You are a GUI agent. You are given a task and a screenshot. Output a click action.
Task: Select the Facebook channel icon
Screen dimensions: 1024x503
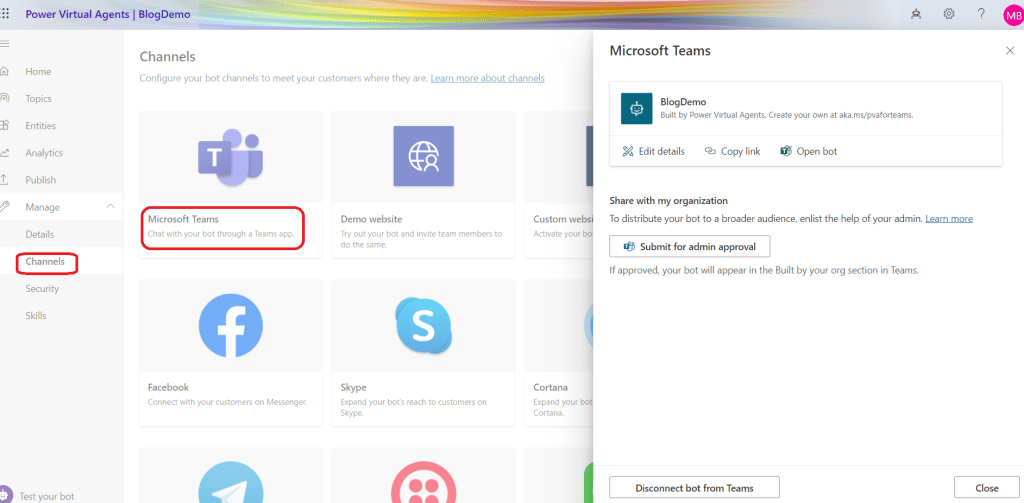pos(230,326)
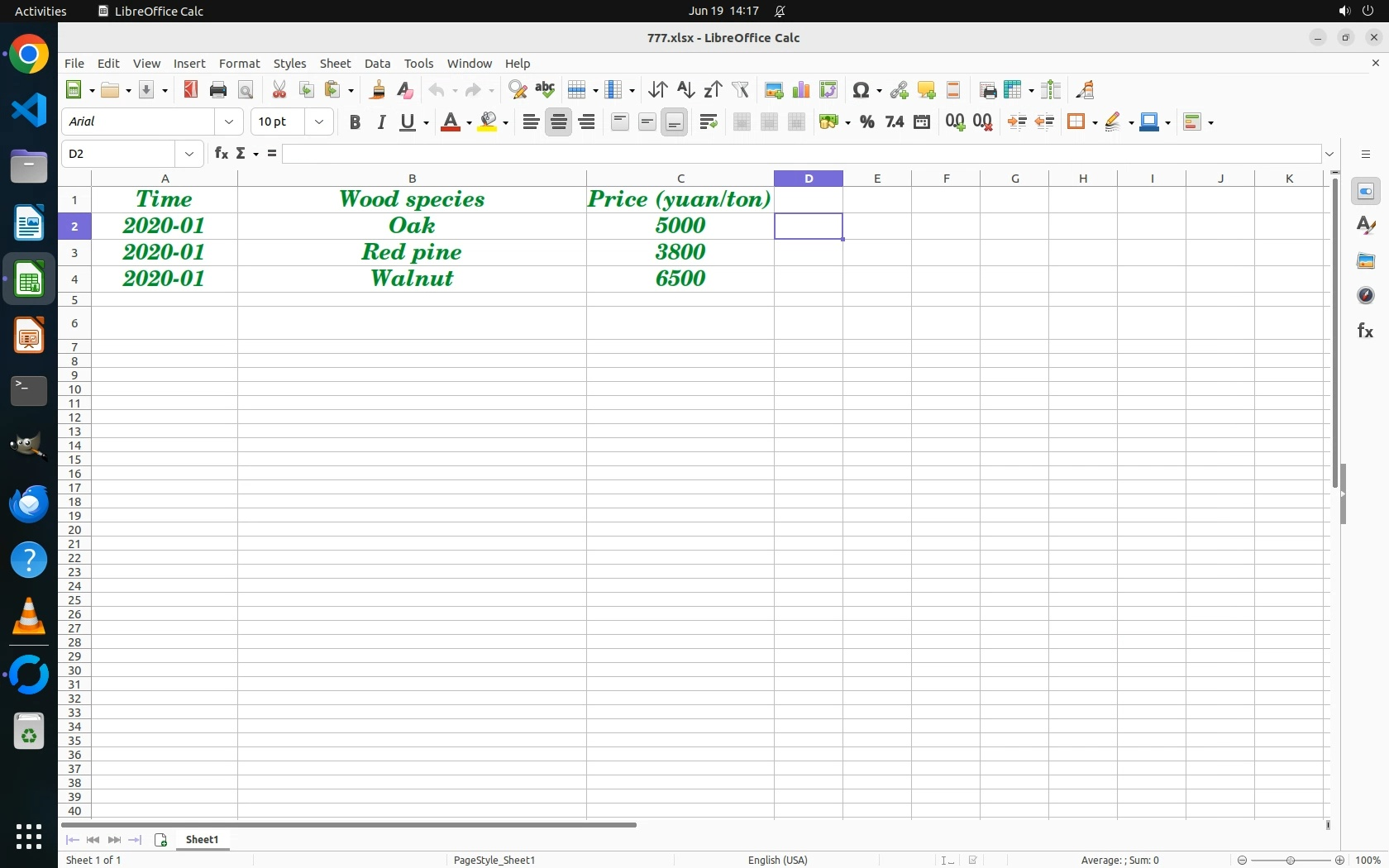1389x868 pixels.
Task: Toggle Wrap Text for cell
Action: point(709,122)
====================
→ **What is expected**
An exact copy of the material above is required, minus its images.

→ **Written solution**
You are a GUI agent. You are given a task and a screenshot. Output a click action.
Task: Select the Facebook channel icon
Screen dimensions: 1024x503
pos(230,326)
1389x868 pixels.
Task: Toggle Wrap Text for cell
Action: point(709,122)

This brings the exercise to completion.